● **GIVEN DATA**:
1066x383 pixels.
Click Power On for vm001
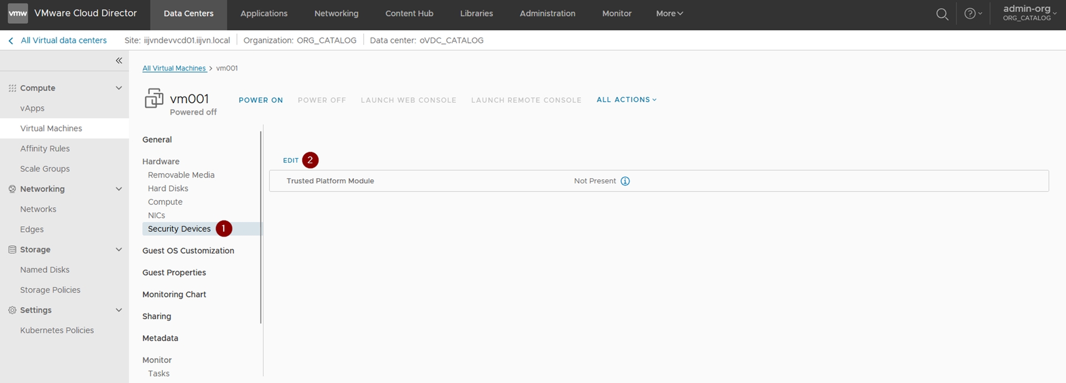(260, 100)
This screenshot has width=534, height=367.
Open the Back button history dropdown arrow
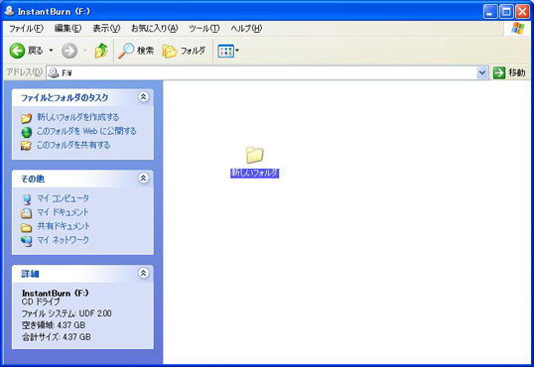tap(51, 51)
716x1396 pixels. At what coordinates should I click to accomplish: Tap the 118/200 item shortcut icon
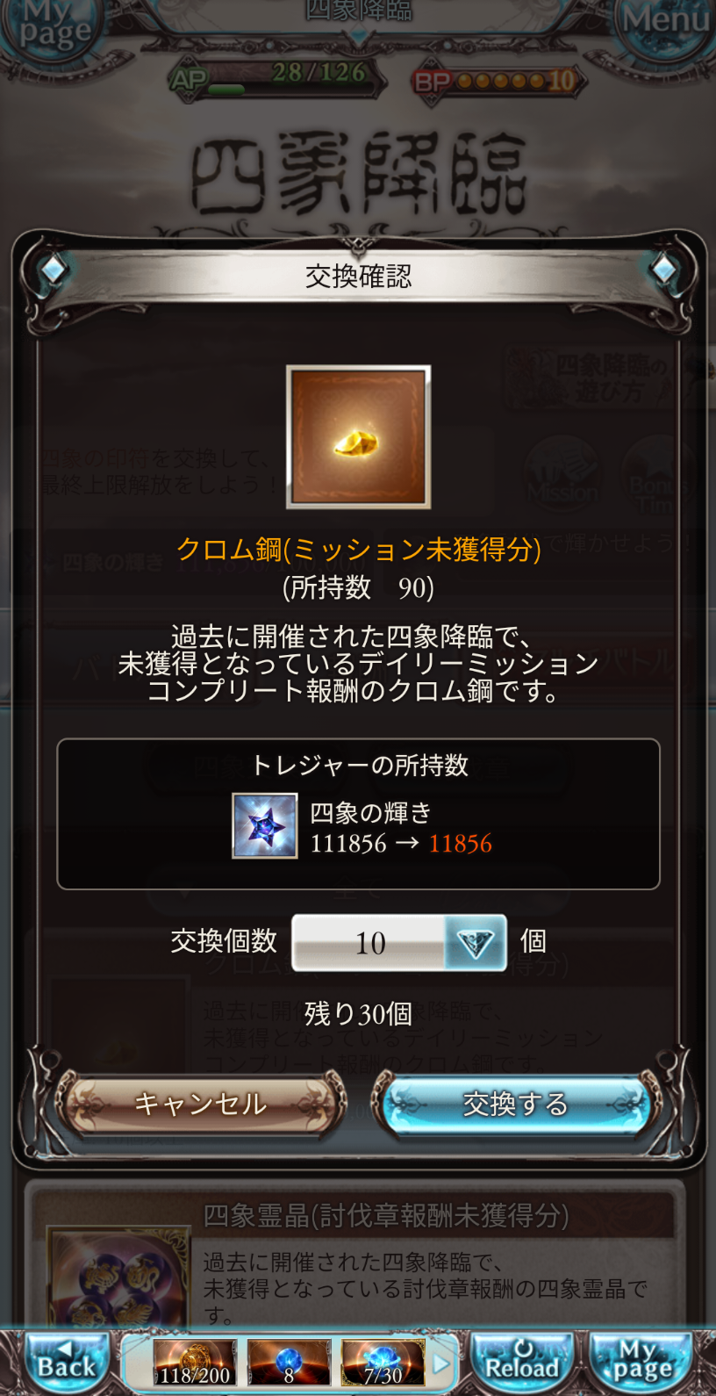point(195,1363)
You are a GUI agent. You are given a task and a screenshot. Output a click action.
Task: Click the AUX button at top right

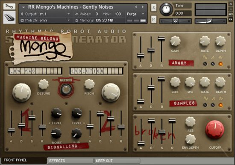231,14
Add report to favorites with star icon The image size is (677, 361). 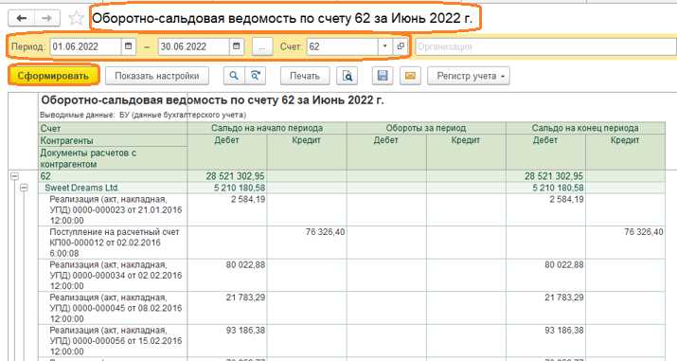(77, 18)

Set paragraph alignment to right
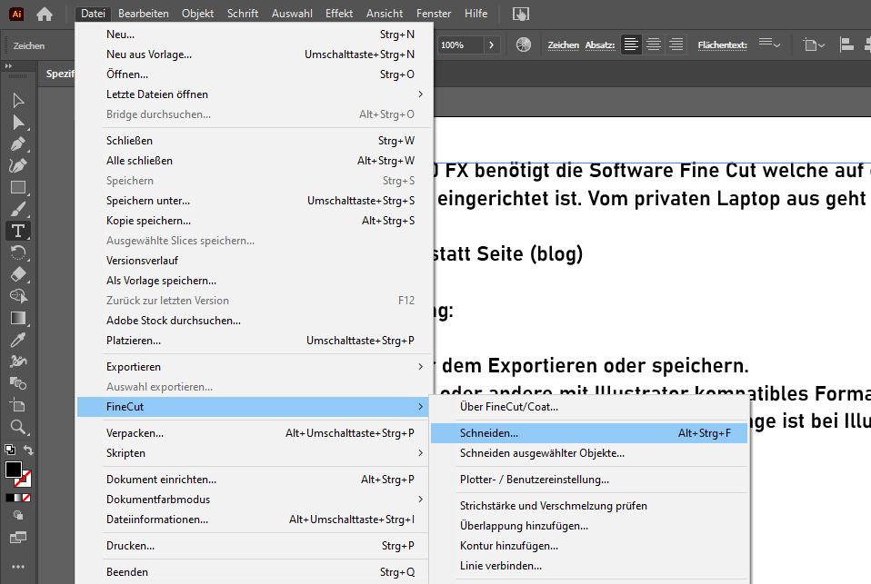tap(676, 45)
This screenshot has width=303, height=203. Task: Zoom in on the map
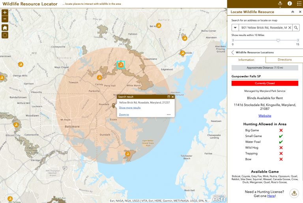click(x=5, y=13)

● **WHAT IS EXPECTED**: Every line from the start of the material through the line containing "You are a GUI" is needed exactly as written; the pictures are not.

● **EXERCISE RESPONSE**:
1066x383 pixels.
Click Power On for vm001
(260, 100)
This screenshot has width=534, height=367.
Open the Back button history dropdown arrow
tap(51, 51)
716x1396 pixels. At what coordinates should I click to accomplish: Tap the 118/200 item shortcut icon
point(195,1363)
You are a GUI agent. You are given a task and a screenshot. Output a click action.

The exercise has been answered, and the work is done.